Withhold for Grade 2 or 3 and permanently discontinue for Grade 4
hypophysitis. Administer corticosteroids for Grade 3 or 4 adrenal
insufficiency. Withhold for Grade 2 and permanently discontinue for
Grade 3 or 4 adrenal insufficiency. Administer hormone-replacement
therapy for hypothyroidism. Initiate medical management for control
of hyperthyroidism.
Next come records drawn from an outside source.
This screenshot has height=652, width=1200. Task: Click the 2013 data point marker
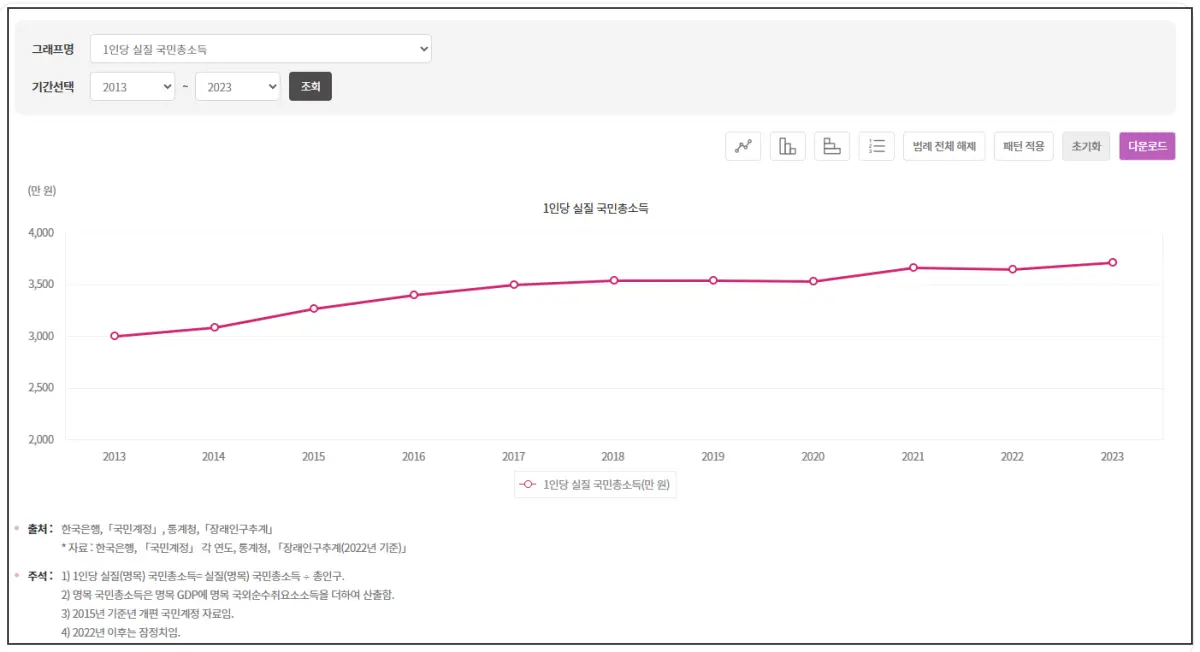[114, 335]
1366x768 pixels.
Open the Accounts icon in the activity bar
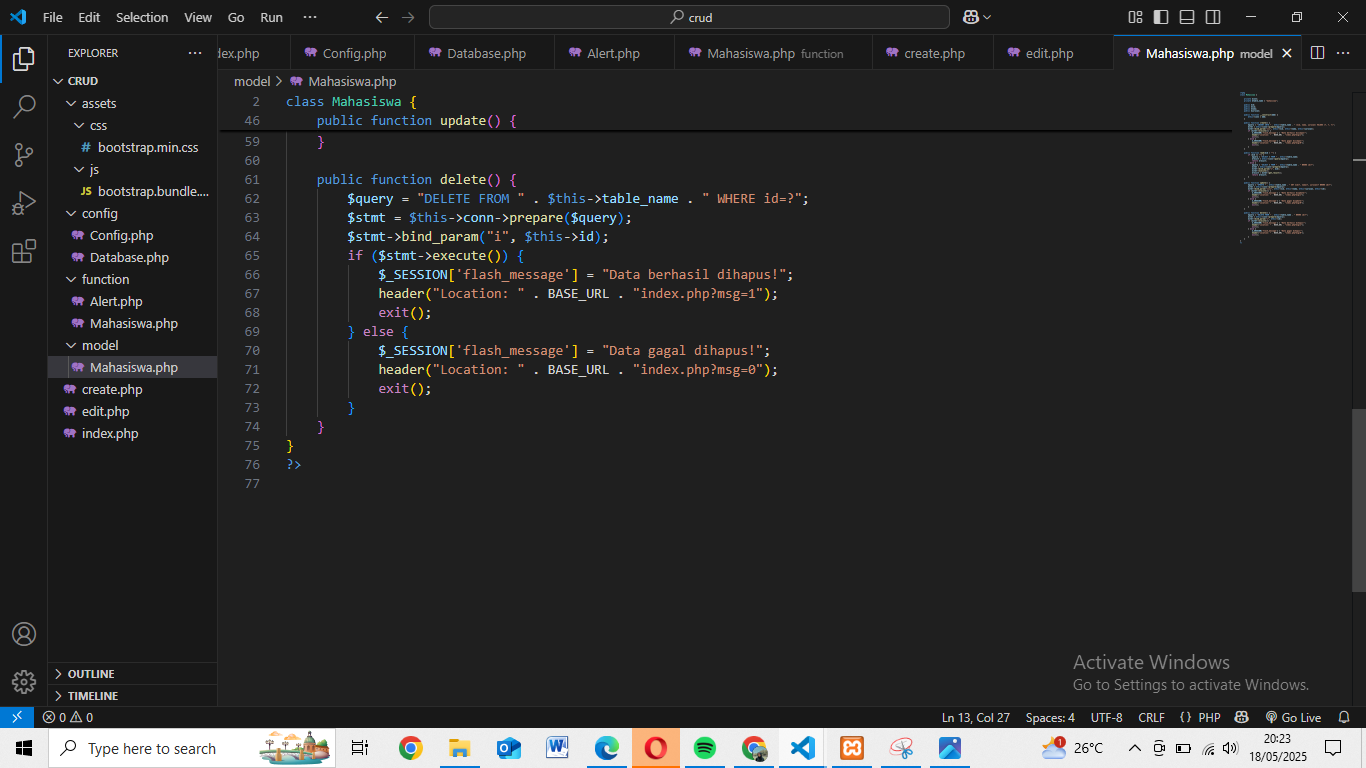tap(24, 633)
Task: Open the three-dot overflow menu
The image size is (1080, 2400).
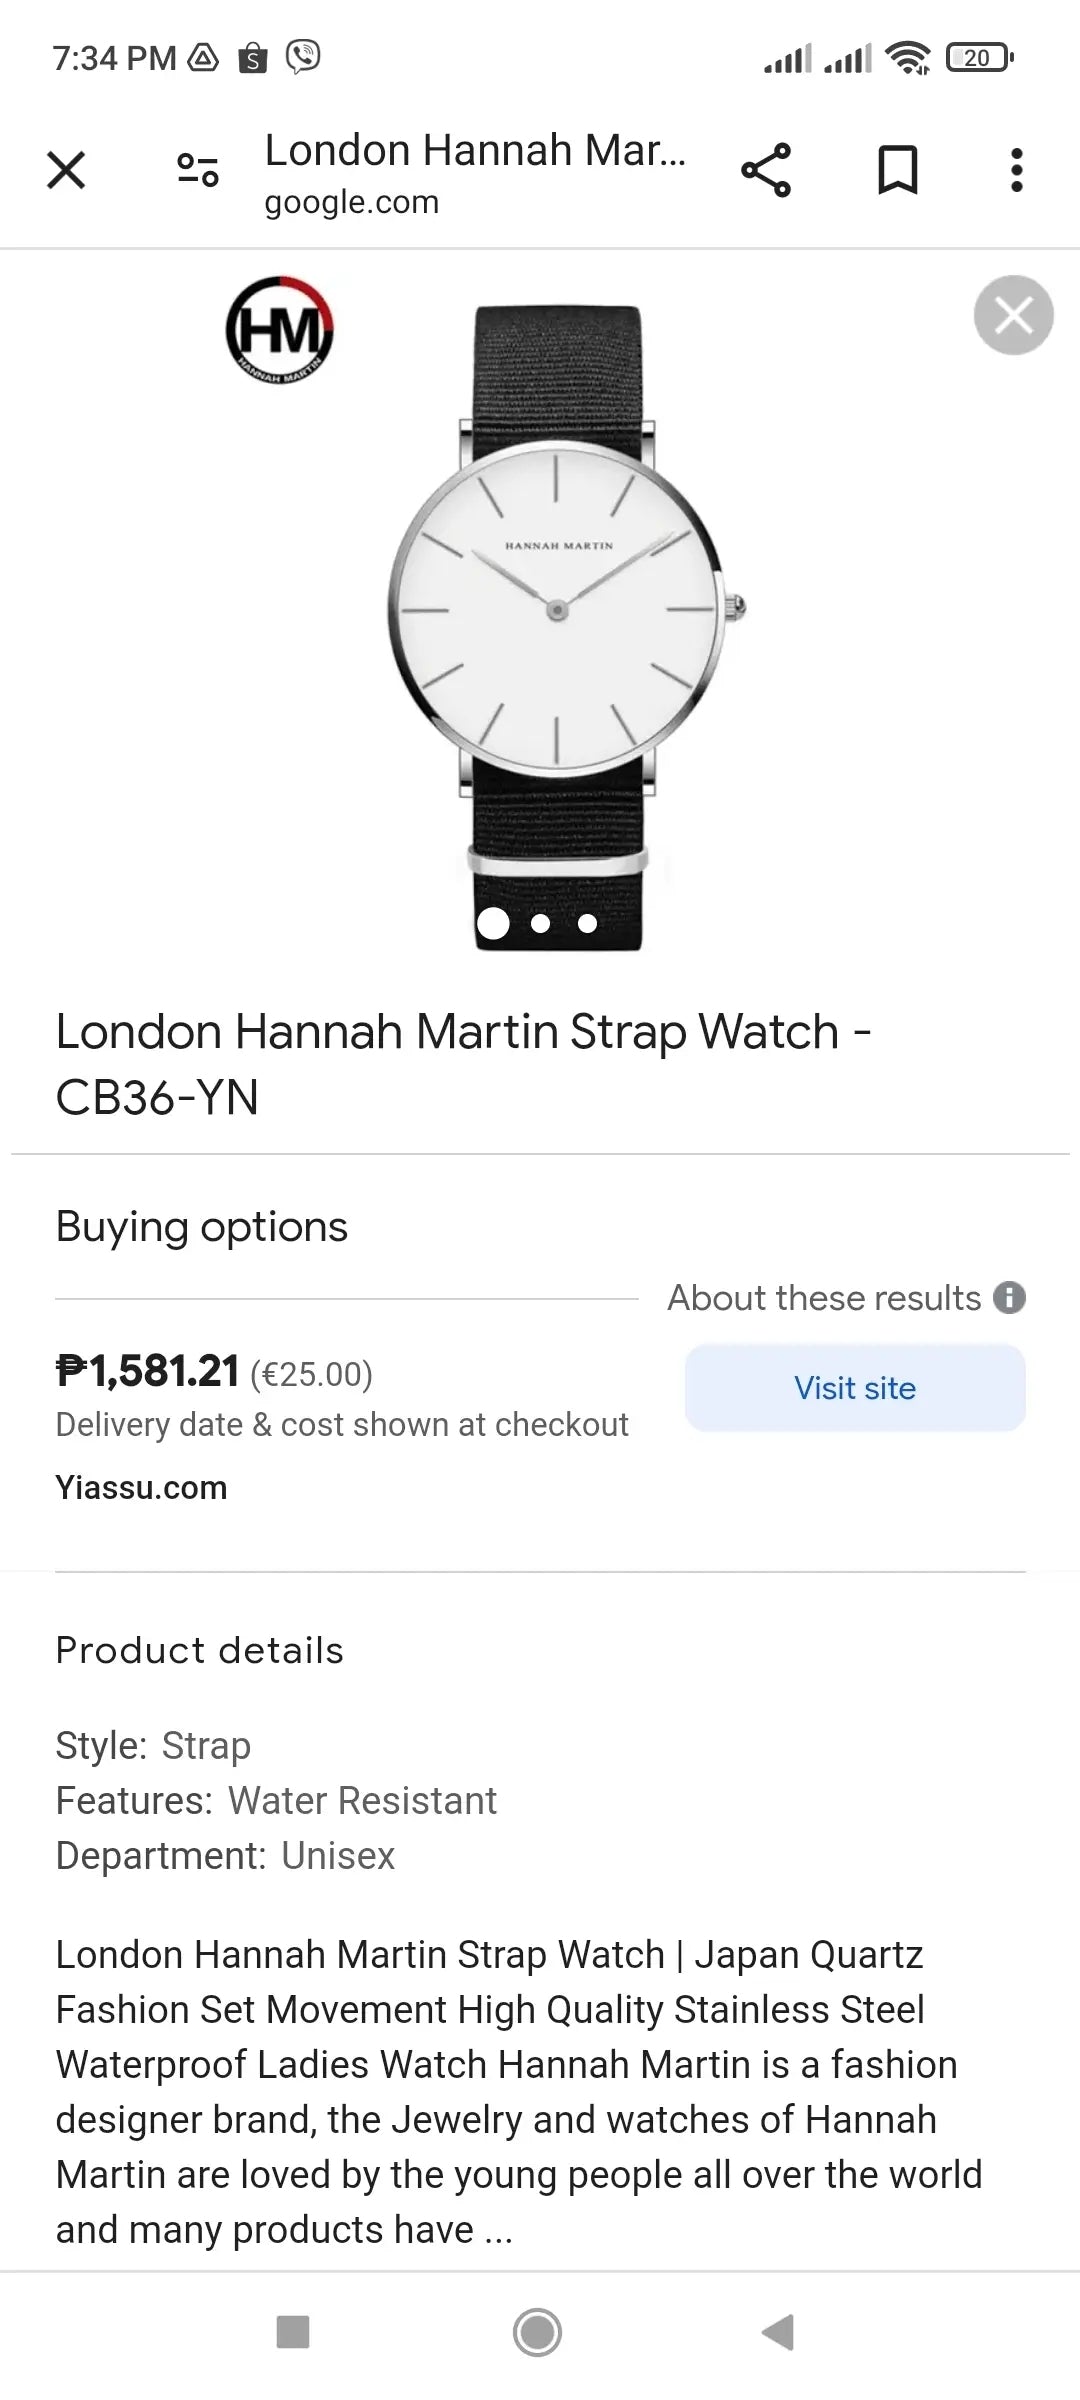Action: click(1016, 170)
Withhold OPDIVO for Grade 3 and permanently
discontinue for Grade 4 hyperglycemia.
In patients receiving OPDIVO 3 mg/kg with YERVOY 1 mg/kg,
hypophysitis occurred in 4.6% (25/547) of patients. In patients
receiving OPDIVO 3 mg/kg with YERVOY 1 mg/kg, adrenal insufficiency
occurred in 7% (41/547) of patients. In patients receiving OPDIVO 3
mg/kg with YERVOY 1 mg/kg, hypothyroidism or thyroiditis resulting
in hypothyroidism occurred in 22% (119/547) of patients.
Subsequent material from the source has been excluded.